VÍDEO: Tudo o que Neymar não precisava era de uma “carta” piegas e indulgente de Tiago Leifert. Por Kiko Nogueira

Neymar e Tiago Leifert

Tudo o que Neymar não precisava nesse momento era de uma “carta” de Tiago Leifert o defendendo.

Leifert fez um vídeo piegas, ufanista e indulgente sobre o amigo, o “Menino Ney”, com uma abertura pseudo simpática (“Oi, Ney”) e uma premissa idiota (“Onde você tava com 26 anos?”).

Segundo Leifert, Neymar carrega “hoje o maior peso do esporte mundial”, qual seja, a camisa de seleção.

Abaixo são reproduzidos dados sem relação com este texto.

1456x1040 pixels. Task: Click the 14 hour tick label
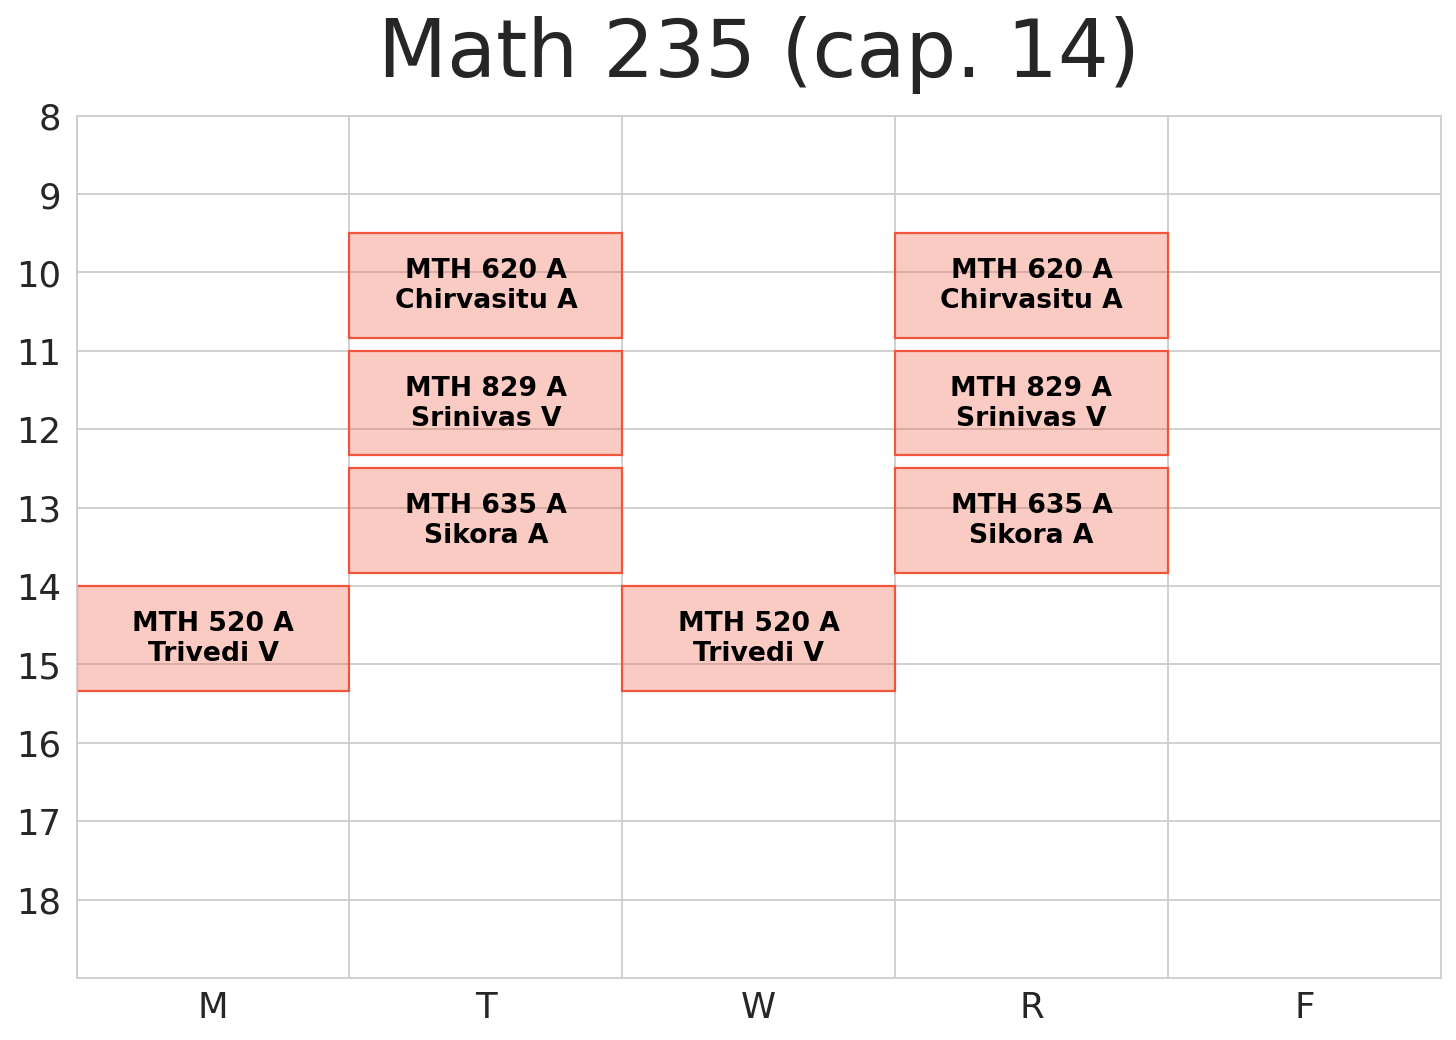(40, 588)
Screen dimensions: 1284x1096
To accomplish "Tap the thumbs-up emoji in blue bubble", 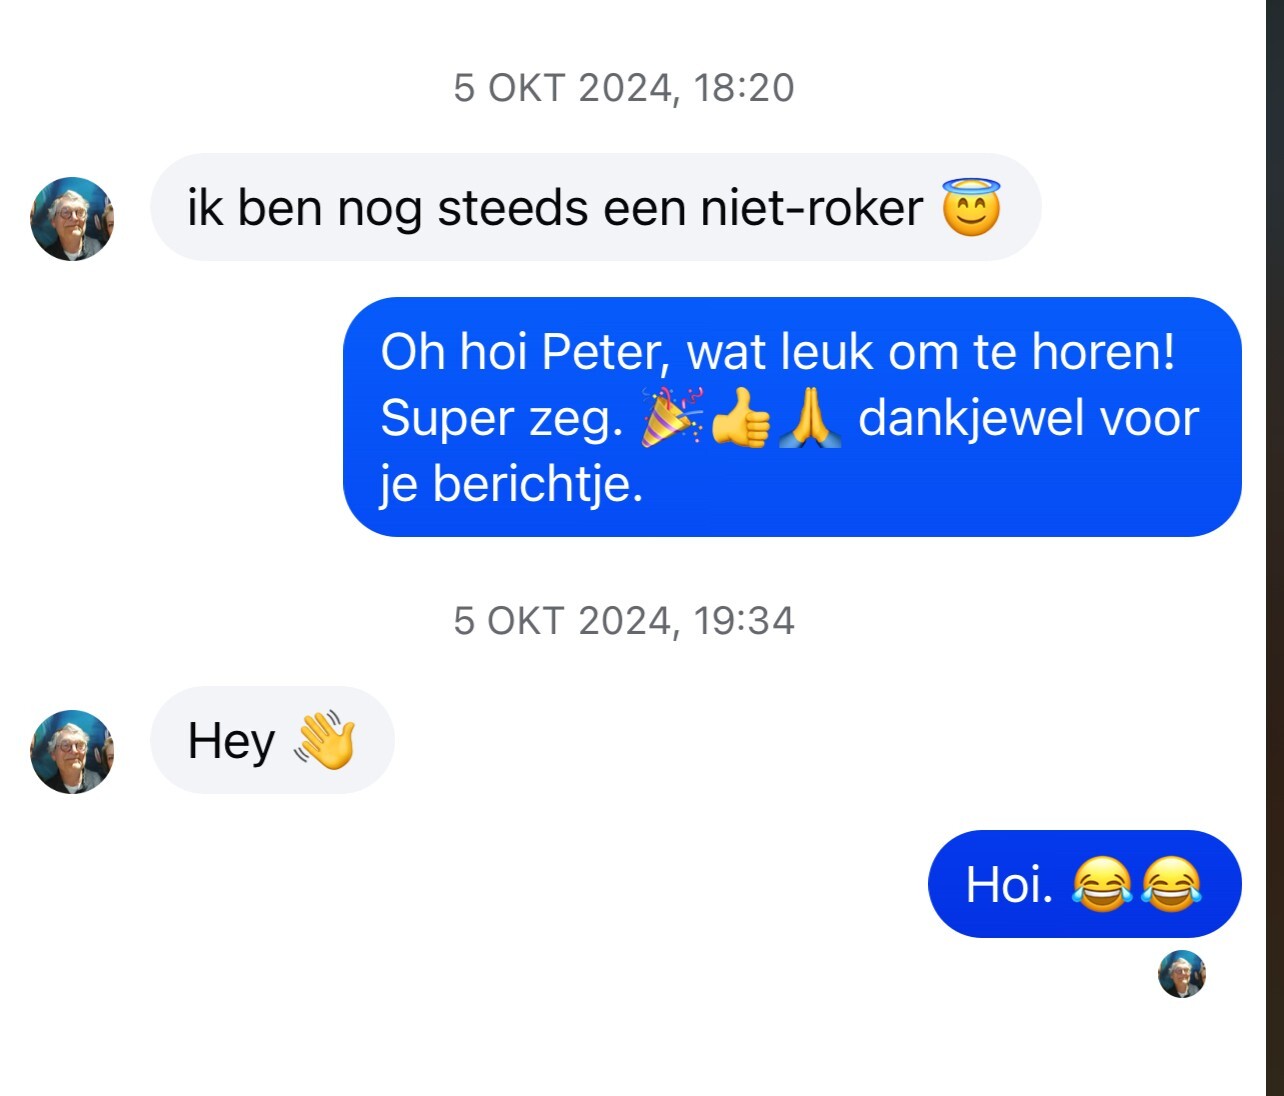I will [741, 417].
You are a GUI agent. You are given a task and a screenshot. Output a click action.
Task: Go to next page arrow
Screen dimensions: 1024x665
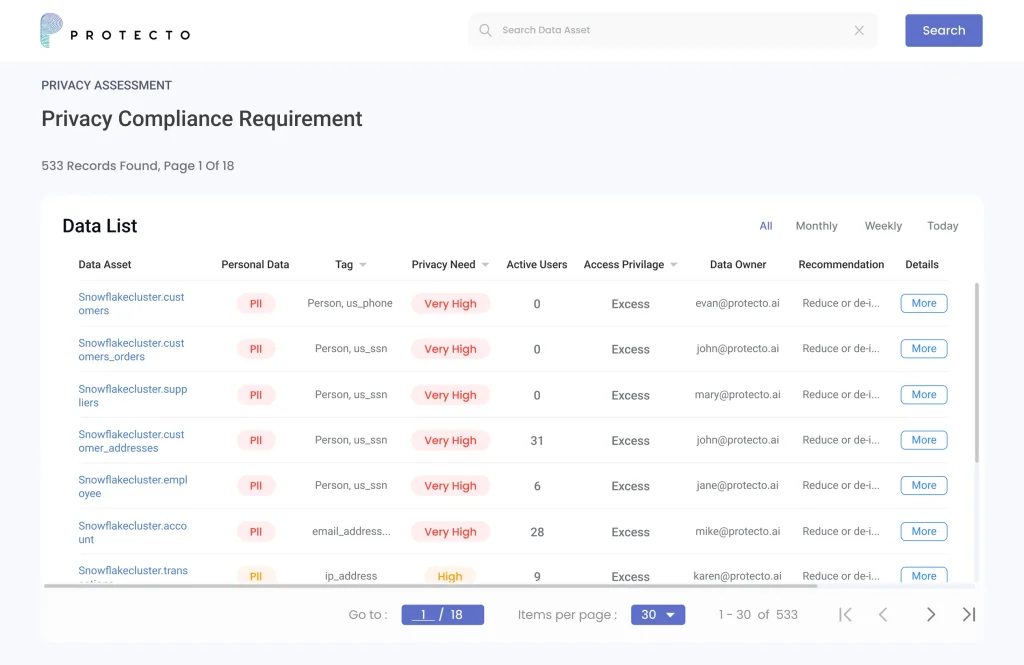(x=931, y=615)
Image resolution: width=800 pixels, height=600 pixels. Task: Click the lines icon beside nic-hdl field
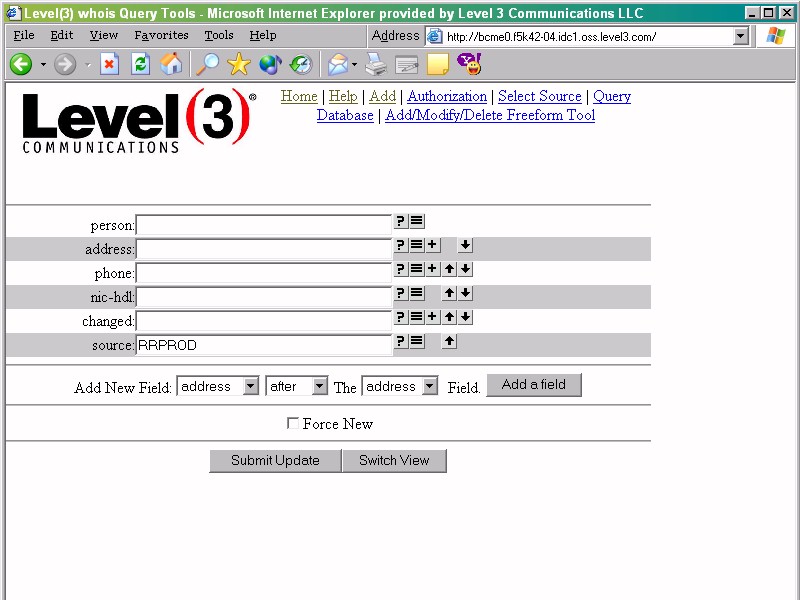coord(416,293)
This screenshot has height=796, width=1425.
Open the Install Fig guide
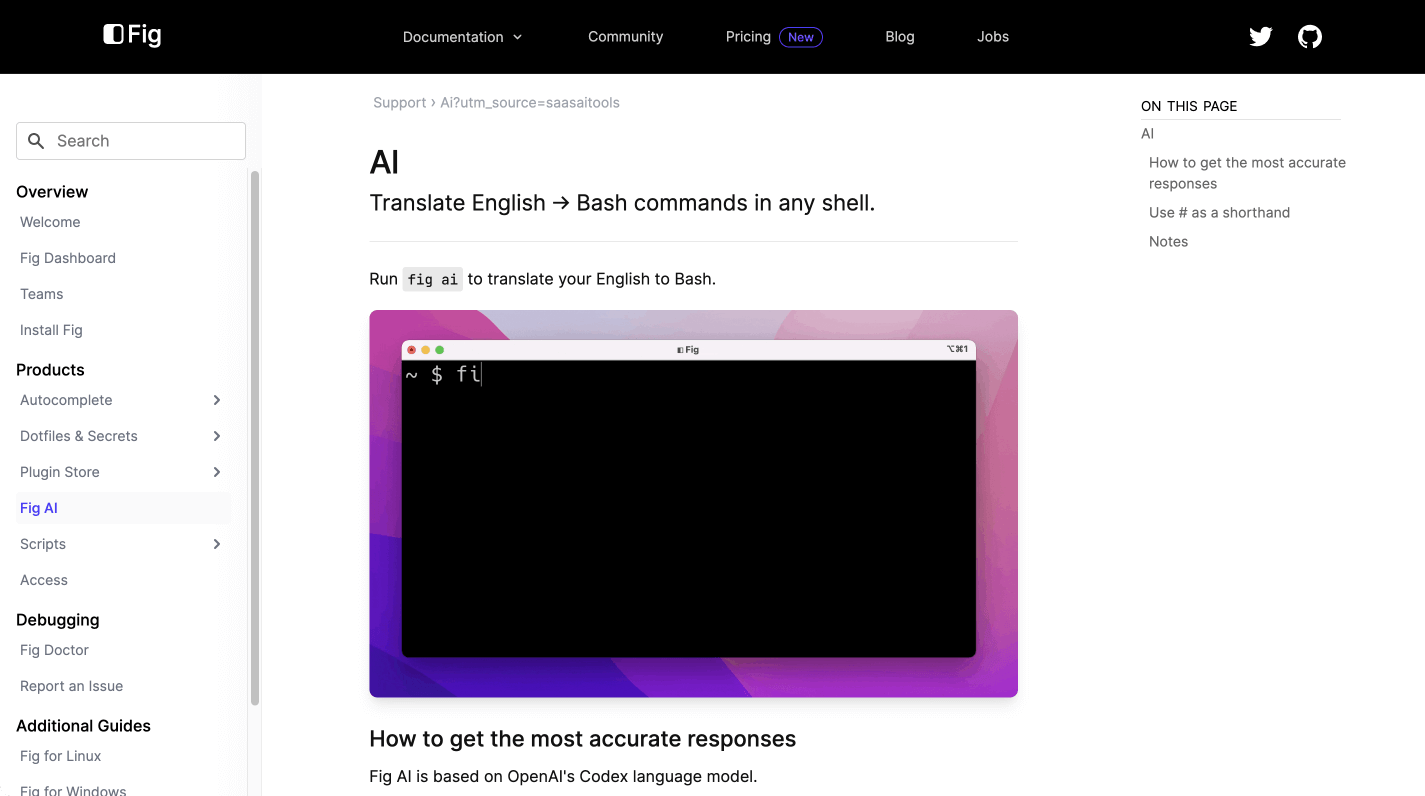[51, 330]

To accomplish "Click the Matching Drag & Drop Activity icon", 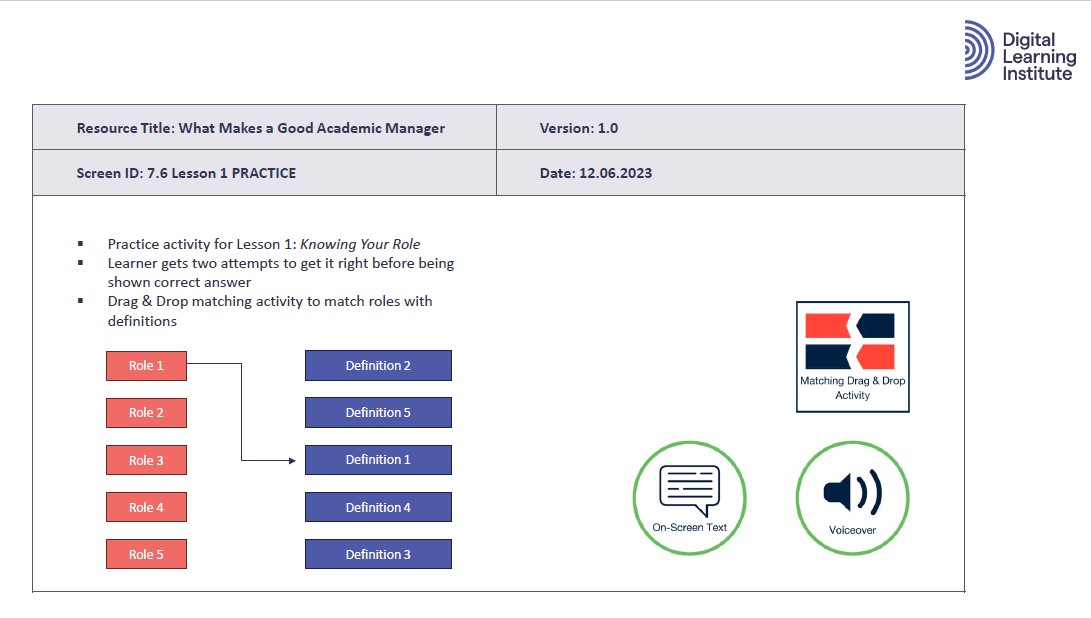I will click(852, 356).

É muito pior que “os outros dois” — assim ele se refere a Cristiano Ronaldo e Messi.

Como se, nesse raciocínio absurdo, Messi não estivesse pressionado por uma seleção que teve Maradona na mesma posição, ganhando sozinho uma Copa, e Ronaldo não fizesse parte de um time que jamais venceu nada e que depende inteiramente dele.

Se não bastasse, a coisa vem envelopada na insuportável “November Rain”, do Guns N’ Roses.

Leifert conseguiu piorar a situação de Neymar, hoje visto pela ampla maioria da torcida como um atleta descontrolado — um dos mais bem pagos do mundo, lembremos — que não entrega o resultado em campo.

Não só no Brasil.

Eric Cantona, craque francês que se fez no Manchester United, publicou uma foto de Sócrates em 1982 com a legenda: “Chega de trapaça, chega de lágrimas de crocodilo, chega de narcisismo. Queremos amar o Brasil da forma que a gente fazia antes”.

Quem realmente constrange Neymar é gente como Leifert e Galvão Bueno, porta-vozes dos interesses que a Globo tem com a CBF e, por extensão, com o “Menino Ney”.

Nunca se tratou apenas de futebol.

É sobretudo, como diz Cantona, trapaça.